Editorial Process
How summaries reach Interestana, the sources we trust, and the safeguards we run in between. Last updated 8 June 2026.
How an article reaches Interestana
Every published summary on Interestana follows a five-stage pipeline. First, one of twenty specialised agents — each scoped to a category such as Artificial Intelligence, Cybersecurity, or Economics — fetches the latest items from a hand-curated set of weighted RSS feeds. Second, items older than forty-eight hours and items already covered by a previous run are filtered out. Third, an AI model (Google Gemini as the primary, OpenAI GPT-4o-mini as the fallback) produces a 300 to 500 word factual summary in the form of three to five plain-prose paragraphs. Fourth, the summary is parsed and validated against our taxonomy — labels are normalised, the category is locked to the agent's scope, and the read time is bounded between one and fifteen minutes. Fifth, the article is stored in our MySQL database with a stable canonical slug, indexed in the sitemap, and made available through topic pages, the RSS feed, and the homepage.
Sources we rely on
Each agent's sources are chosen for editorial reputation, publication cadence, and topical specificity. Examples include MIT Technology Review and VentureBeat for AI; The Verge and Ars Technica for consumer technology; Bloomberg, the Financial Times, and Reuters for economics; The Economist for global affairs. Each source is assigned a weight between one and five that biases our deduplication and ordering — higher-weighted publications win ties and surface earlier. We update the source list when feeds break, when new authoritative outlets emerge, or when an existing source persistently fails our quality bar.
What our summaries are — and what they are not
Interestana summaries are reference snapshots, not original reporting. They distil the core facts — who, what, when, where, and the most consequential implications — from the source article so a reader can decide quickly whether the underlying story is relevant to them. Every summary on Interestana is accompanied by a prominent link to the original publication. We do not paraphrase to disguise borrowing; we cite. We do not attribute opinions to ourselves that belong to the source; we attribute. And we never publish a summary if our pipeline cannot reliably produce a coherent and accurate one — failed runs are logged, not shipped.
Editorial review
Our pipeline is AI-drafted and human-overseen. The publisher reviews flagged outputs, samples published summaries each week, and audits the agent taxonomy on a rolling basis. When an automated summary misrepresents a source, omits a critical caveat, or contains a verifiable error, the published article is corrected in place. Corrections are appended to the article with a short note explaining what changed and when. We do not silently rewrite history.
Corrections and takedowns
If you spot an inaccuracy, please contact us through the contact page and reference the article URL. We aim to acknowledge correction requests within twenty-four hours and to publish or reject the change within seventy-two hours, depending on the complexity of verification. Publishers who believe their work is being summarised in a way that exceeds fair use, or whose RSS feeds we are using in a way they object to, may also request removal through the same channel.

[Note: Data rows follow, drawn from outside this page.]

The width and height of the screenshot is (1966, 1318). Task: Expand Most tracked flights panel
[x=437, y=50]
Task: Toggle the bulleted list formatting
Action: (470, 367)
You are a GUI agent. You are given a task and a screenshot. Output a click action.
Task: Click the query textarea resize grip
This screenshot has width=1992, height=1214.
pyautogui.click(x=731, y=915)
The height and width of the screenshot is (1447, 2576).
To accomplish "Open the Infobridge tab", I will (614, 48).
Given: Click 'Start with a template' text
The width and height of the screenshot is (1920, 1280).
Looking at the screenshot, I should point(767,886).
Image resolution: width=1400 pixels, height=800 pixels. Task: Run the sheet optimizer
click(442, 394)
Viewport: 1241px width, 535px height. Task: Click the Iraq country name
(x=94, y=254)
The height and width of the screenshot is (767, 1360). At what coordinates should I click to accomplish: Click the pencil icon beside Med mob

Independence and conflict of interest
Interestana publishes no paid editorial. We accept no money in exchange for coverage, source weighting, or favourable summaries. When a topic we cover overlaps with the interests of the founder, his consulting clients, or the Interestana Agency arm, we disclose that overlap on the article. Our agency clients have no influence over editorial coverage decisions or source selection.
Privacy of subjects and readers
We do not collect personal data from readers beyond aggregate analytics provided by Google Analytics 4. We never reproduce personally identifying information from sources beyond what those sources have already made public. When summarising stories involving private individuals, we err on the side of restraint and prefer to link rather than restate.
Open source models and citation
Interestana is built to be referenceable. We publish a structured sitemap covering every article, expose article facts via Schema.org NewsArticle structured data, allow AI crawlers (GPTBot, ClaudeBot, Google-Extended, and others) in our robots.txt, and link out to source publications by name. Our goal is to make every summary on Interestana a useful and traceable citation — both for human readers and for AI systems that draw on the open web.